(A block of data)
▬▬▬▬▬▬
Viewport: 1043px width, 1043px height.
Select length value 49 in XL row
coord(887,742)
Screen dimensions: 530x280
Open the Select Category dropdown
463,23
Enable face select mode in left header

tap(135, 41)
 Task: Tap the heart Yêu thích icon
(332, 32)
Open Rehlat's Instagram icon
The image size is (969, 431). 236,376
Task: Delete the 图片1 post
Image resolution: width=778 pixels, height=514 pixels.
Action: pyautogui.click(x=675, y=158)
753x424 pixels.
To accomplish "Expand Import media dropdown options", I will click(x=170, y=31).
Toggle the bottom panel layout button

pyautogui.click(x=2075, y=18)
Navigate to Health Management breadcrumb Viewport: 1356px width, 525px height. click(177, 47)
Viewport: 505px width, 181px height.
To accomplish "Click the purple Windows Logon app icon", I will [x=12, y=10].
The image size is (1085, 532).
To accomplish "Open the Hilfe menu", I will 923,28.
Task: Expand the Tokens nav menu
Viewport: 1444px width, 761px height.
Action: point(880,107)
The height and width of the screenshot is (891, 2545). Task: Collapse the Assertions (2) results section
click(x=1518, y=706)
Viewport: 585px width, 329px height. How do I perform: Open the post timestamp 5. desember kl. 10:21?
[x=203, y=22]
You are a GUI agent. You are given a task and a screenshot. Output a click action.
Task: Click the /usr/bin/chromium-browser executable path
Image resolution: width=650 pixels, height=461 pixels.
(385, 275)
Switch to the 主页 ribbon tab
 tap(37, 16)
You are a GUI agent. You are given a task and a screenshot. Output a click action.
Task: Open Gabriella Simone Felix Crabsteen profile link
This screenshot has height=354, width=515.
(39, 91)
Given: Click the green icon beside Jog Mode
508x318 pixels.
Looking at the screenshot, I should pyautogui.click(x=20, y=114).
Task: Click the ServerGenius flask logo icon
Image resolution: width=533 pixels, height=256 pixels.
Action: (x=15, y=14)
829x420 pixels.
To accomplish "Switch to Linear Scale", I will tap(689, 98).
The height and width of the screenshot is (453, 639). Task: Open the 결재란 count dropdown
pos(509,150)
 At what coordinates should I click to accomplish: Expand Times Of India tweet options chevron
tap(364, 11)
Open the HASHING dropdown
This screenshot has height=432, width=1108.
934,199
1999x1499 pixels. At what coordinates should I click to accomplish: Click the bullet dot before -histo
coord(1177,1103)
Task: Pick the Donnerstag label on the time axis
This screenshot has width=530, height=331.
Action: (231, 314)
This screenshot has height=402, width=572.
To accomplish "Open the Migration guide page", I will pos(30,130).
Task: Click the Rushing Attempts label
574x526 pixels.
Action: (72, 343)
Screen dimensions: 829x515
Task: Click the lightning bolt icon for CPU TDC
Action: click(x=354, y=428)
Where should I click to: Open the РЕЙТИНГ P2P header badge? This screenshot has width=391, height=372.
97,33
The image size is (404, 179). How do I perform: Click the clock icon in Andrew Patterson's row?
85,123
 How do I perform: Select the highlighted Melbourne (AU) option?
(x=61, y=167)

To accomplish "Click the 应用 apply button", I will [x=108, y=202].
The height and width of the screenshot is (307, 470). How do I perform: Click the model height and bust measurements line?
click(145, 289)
▬▬▬▬▬▬
- **PROBLEM REQUIREMENTS**:
Convert everything from the line containing "753x424 pixels." down to the line containing "Navigate to Health" into a JSON list of strings, with one string per line and blank lines omitted.

- **COMPLETED TASK**:
[
  "753x424 pixels.",
  "To accomplish \"Expand Import media dropdown options\", I will click(x=170, y=31).",
  "Toggle the bottom panel layout button",
  "pyautogui.click(x=2075, y=18)",
  "Navigate to Health Management breadcrumb Viewport: 1356px width, 525px height. click(177, 47)"
]